→ KETENTUAN SOAL
Lanjutkan berita di bawah tentang rencana kenaikan tarif PPN menjadi 12% pada 2025, mulai dari setelah kalimat terakhirnya.

Bisnis.com, JAKARTA – Ekonom PT Bank Danamon Indonesia Tbk. (BDMN) Hosianna Evalita Situmorang memberikan sejumlah catatan terkait rencana pemerintah menaikkan tarif pajak pertambahan nilai (PPN) menjadi 12% pada 2025 mendatang.
Dia menilai bahwa meskipun dianggap perlu untuk menambah penerimaan negara, dampak rencana itu terhadap konsumsi tetap harus diwaspadai. Pasalnya, kenaikan ini berpotensi memicu inflasi harga barang serta melemahkan daya beli masyarakat.
“Jika konsumsi melemah akibat inflasi, pemulihan ekonomi bisa terhambat. Oleh karena itu, keseimbangan antara penyesuaian fiskal dan perlindungan daya beli sangat penting,” katanya dalam keterangan tertulis, Senin (2/12/2024).
Dia lantas menyebut bahwa sejumlah rencana insentif pajak oleh pemerintahan Presiden Prabowo Subianto dapat mempercepat momentum pemulihan atas situasi tersebut.
Rencana insentif pajak dimaksud antara lain penurunan tarif pajak penghasilan (PPh) badan dari 22% menjadi 20%; serta penghapusan pajak properti atau perumahan yang saat ini sebesar 16%, terdiri dari PPN (11%) serta bea perolehan hak atas tanah dan bangunan (BPHTB) sebesar 5%.
Sementara itu pada sektor moneter, Hosianna menyoroti rencana Bank Indonesia (BI) untuk memberikan insentif kepada bank yang menyalurkan kredit ke sektor yang menciptakan lapangan kerja.
Baca Juga
Kebijakan ini akan mulai berlaku pada 1 Januari 2025 untuk meningkatkan permintaan barang dan jasa serta membuka peluang kerja baru.

→ DATA TERSEDIA
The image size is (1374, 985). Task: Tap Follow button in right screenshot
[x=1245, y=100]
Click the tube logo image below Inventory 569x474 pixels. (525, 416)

→ JAWABAN TUGAS
“Program insentif seperti uang muka 0% untuk pembelian rumah dan kendaraan juga diperpanjang hingga Desember 2025, mendorong masyarakat untuk berinvestasi,” lanjutnya.
Dia menyebut bahwa Danamon melihat kebijakan ini sebagai peluang besar bagi nasabah, baik individu maupun pelaku usaha, untuk memanfaatkan situasi pasar yang stabil.
Di sisi lain, pihaknya juga menyatakan optimistisme terhadap pergerakan pasar usai pengumuman Kabinet Merah Putih pada 20 Oktober lalu, terutama setelah Sri Mulyani dilantik kembali menjadi Menteri Keuangan.
Menurutnya, respons positif pasar mencerminkan kepercayaan terhadap Sri Mulyani dalam menjaga stabilitas ekonomi di tengah pemulihan dari dampak pandemi.
Belum Ada Kepastian
Adapun, dalam perkembangan terakhir, pemerintahan Prabowo belum memberi kepastian mengenai rencana kenaikan PPN dari 11% menjadi 12% pada 2025.
Kenaikan PPN menjadi 12% adalah mandat dari Pasal 7 ayat (1) Undang-undang No.7/2021 tentang Harmonisasi Peraturan Perpajakan (UU HPP), yang mengamanatkan PPN 12% mulai berlaku paling lambat pada tanggal 1 Januari 2025.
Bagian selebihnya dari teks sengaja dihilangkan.